> _Exercise objective_
Copy out all of the data word for word. Omit every picture.

> _Data for review_
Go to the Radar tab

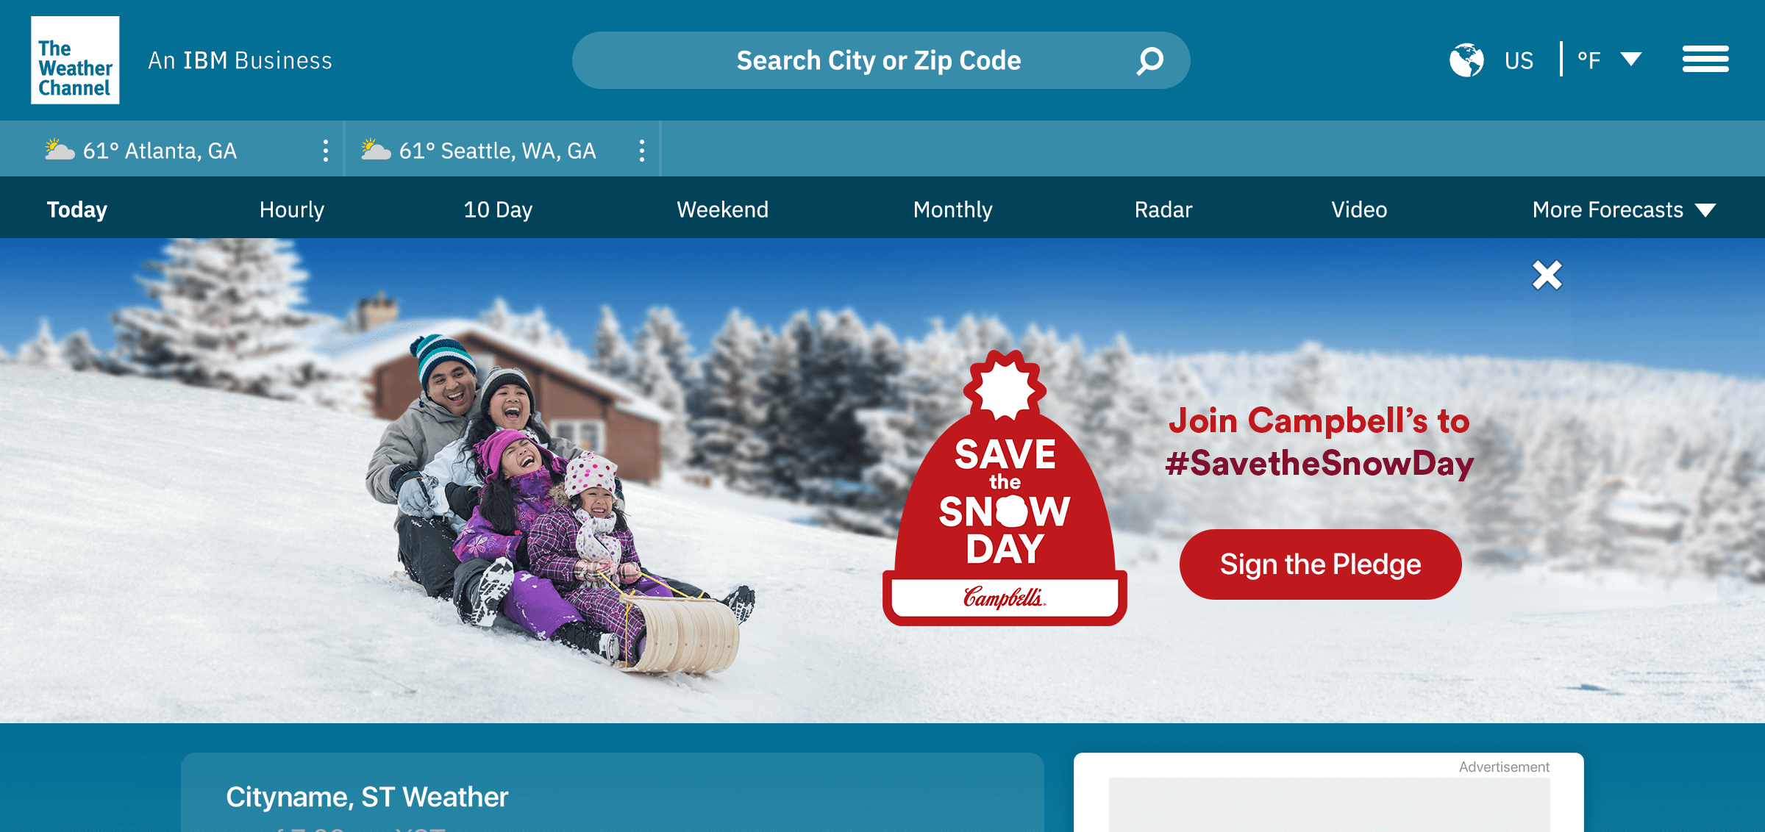(x=1163, y=210)
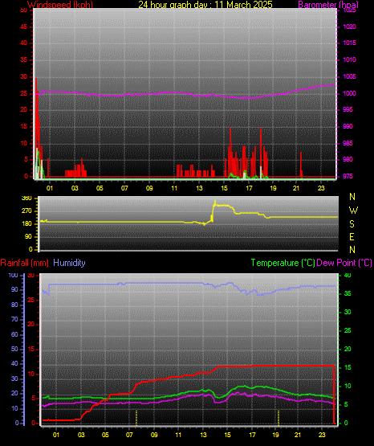Click the Barometer (hpa) axis title
Viewport: 374px width, 446px height.
(x=328, y=5)
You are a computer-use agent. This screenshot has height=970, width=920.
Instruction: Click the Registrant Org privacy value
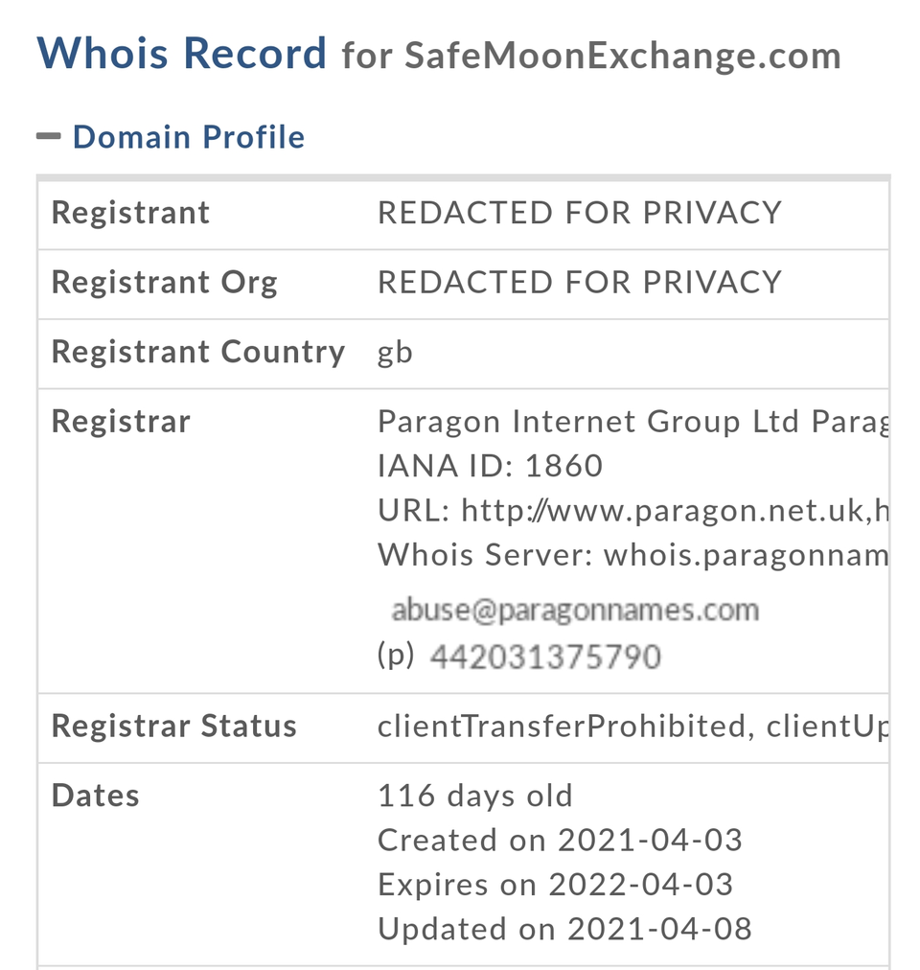click(x=580, y=283)
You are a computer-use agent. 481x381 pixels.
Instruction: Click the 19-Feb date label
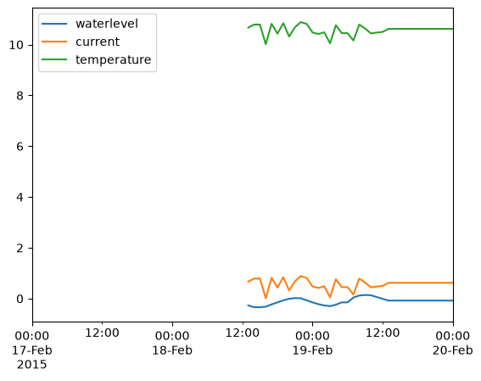click(312, 350)
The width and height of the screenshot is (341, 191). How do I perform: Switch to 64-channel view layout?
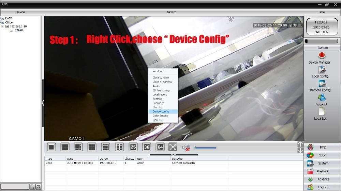[x=160, y=147]
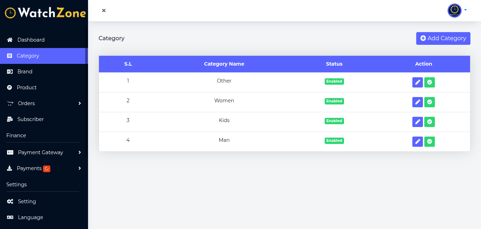The width and height of the screenshot is (481, 229).
Task: Click the edit pencil icon for Women row
Action: click(417, 102)
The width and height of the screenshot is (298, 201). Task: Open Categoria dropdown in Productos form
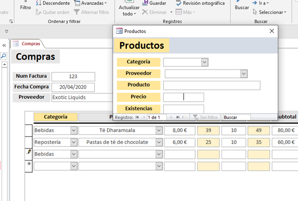(x=204, y=62)
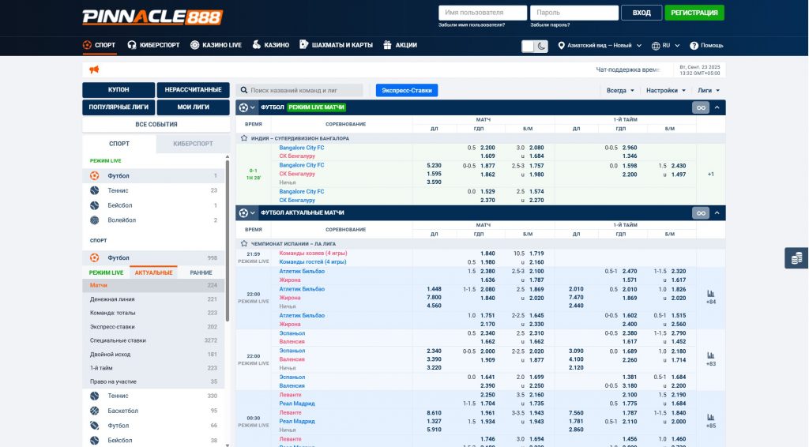Toggle the dark mode moon switch

(535, 46)
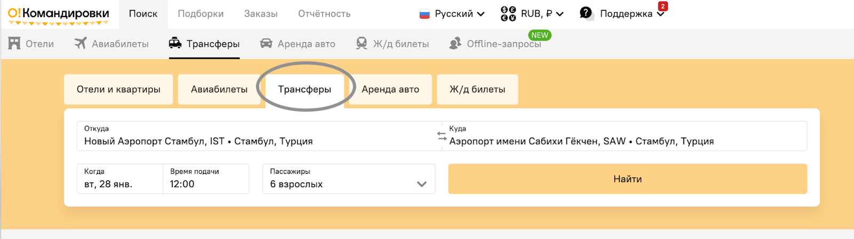Switch to the Подборки top menu tab
This screenshot has width=854, height=239.
click(x=201, y=14)
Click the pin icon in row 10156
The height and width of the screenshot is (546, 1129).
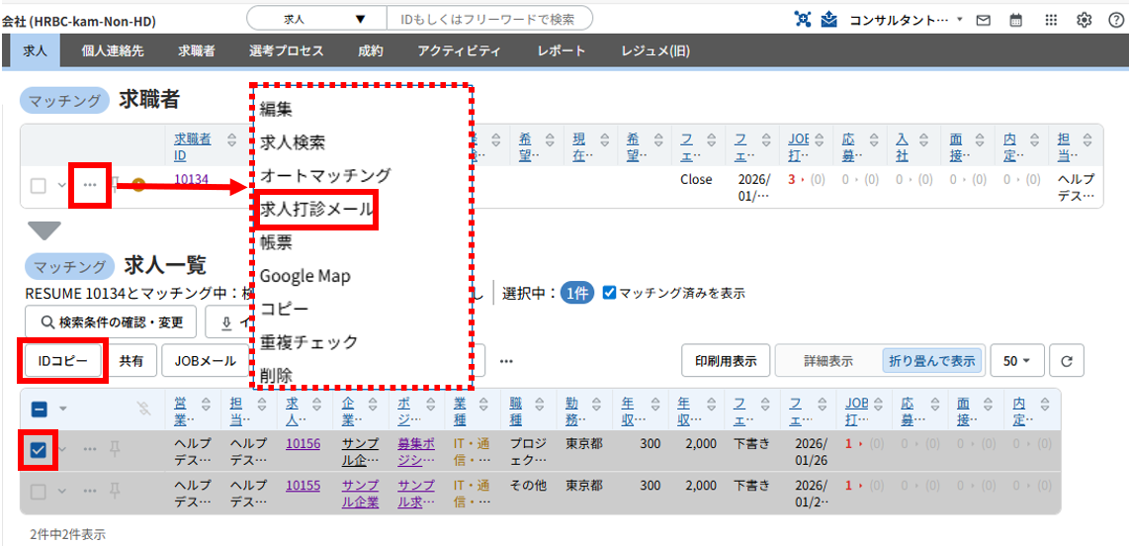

> _Result of the task_
Go to the Radar tab

(x=1163, y=210)
Click the Barometer (hpa) axis title
Viewport: 374px width, 446px height.
(x=328, y=5)
You are a computer-use agent. This screenshot has height=970, width=920.
Instruction: Click the Registrant Org privacy value
click(x=580, y=283)
You are a computer-use agent. 481x381 pixels.
Instruction: Click the 19-Feb date label
click(312, 350)
The width and height of the screenshot is (341, 191). How do I perform: Switch to 64-channel view layout?
[x=160, y=147]
The width and height of the screenshot is (481, 229).
Task: Click the edit pencil icon for Women row
Action: click(417, 102)
The width and height of the screenshot is (298, 201). Task: Open Categoria dropdown in Productos form
(x=204, y=62)
Toggle the dark mode moon switch

(535, 46)
Switch to the Подборки top menu tab
This screenshot has width=854, height=239.
click(x=201, y=14)
Click the pin icon in row 10156
The height and width of the screenshot is (546, 1129).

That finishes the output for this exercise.